Es ist eine Crux mit der Bildermacht
 

Es ist eine Crux mit der Bildermacht

Kommentar von Herwig Stindl

„Warum Werbung die Gesundheit gefährden kann“ – nein, gemeint ist nicht das schäumende Bier, die fetttriefende Pizza, zart schmelzende Schokolade oder Gottschalks Gummibärchen. ­Michaela Langer vom „Wiener Programm für Frauengesundheit“ meint die Macht der Bilder als „Role Modelling“ und kann dazu leider auch Zahlen liefern: In 20 Jahren sei die Zahl der Frauen (vor allem: junger Frauen), die wegen Essstörungen in klinischer ­Behandlung sind, von rund 400 auf 3.462 gestiegen (siehe auch Seite 9). ­

Natürlich weiß auch die klinische und Gesundheitspsychologin Langer, dass ein Mode-Model allein noch keine ­Anorexie auslöst.
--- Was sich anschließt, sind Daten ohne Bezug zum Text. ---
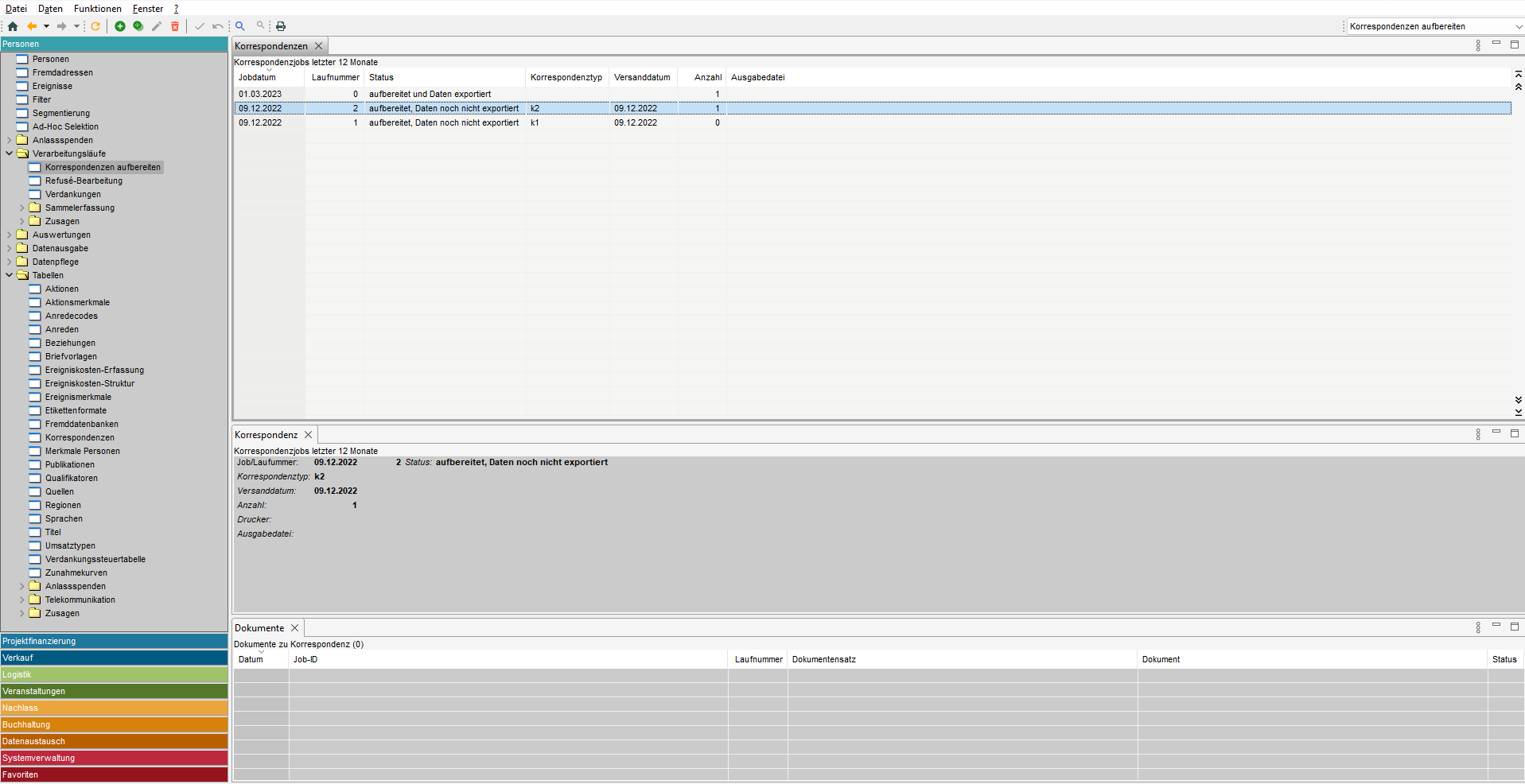Viewport: 1525px width, 784px height.
Task: Click the red delete trash icon
Action: coord(175,26)
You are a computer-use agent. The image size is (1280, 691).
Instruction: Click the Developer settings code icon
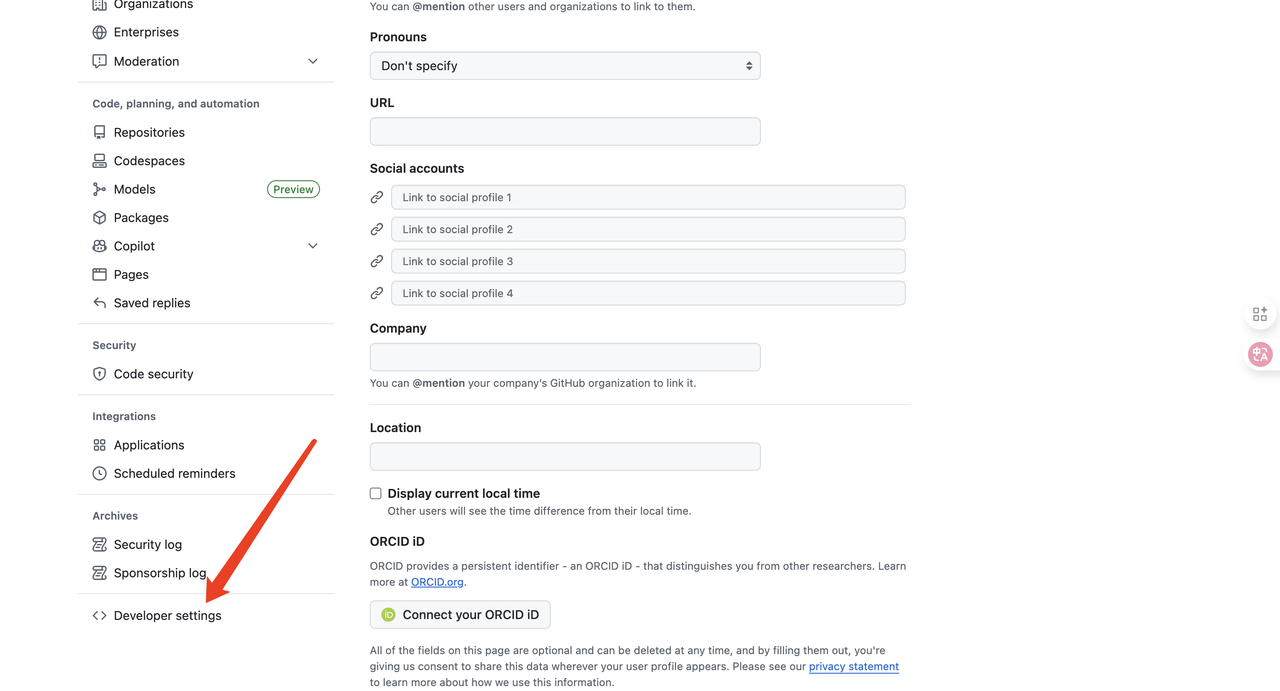pyautogui.click(x=99, y=616)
Aber sie weiß: Die Model-Idealmaße 90-60-90 bei Körpergröße eines Mannes und um die 60 Kilo Gewicht bedeuten auch die Taille eines achtjährigen Kindes und chronisches Untergewicht. Wegen der Werbung? Dem Bikinigirl auf Seite drei? Diskus­sionen über Geschlechterdiskriminierung und Sexismus, die Entwürdigung des Körpers zum begehrlichen Objekt, sind komplex, die Standpunkte mit­unter, wenn schon nicht fundamentalistisch, ideologisch geprägt.

Was dabei leider durcheinandergerät, ist die Beachtung der Grundlagen sehr unterschiedlicher Systeme: Kommerzielle Werbung und ihr Selbstregulierungs­organ Werberat unterliegen anderen Mechanismen als die redaktionelle Produktion (die das Seite-drei-Mädchen hervorbringt) oder die Entertainment-Produktion von „Austria’s next Topmodel“ bis zu alterslosen Filmstars à la Julia Roberts. James Bonds verquere Anmachversuche sind im ­Rahmen der Freiheit der Kunst folgenlos Thema fürs Feuilleton, dieselbe Szene im Werbeblock für Martini ein Fall für den Werberat – samt Stopp-Möglichkeit.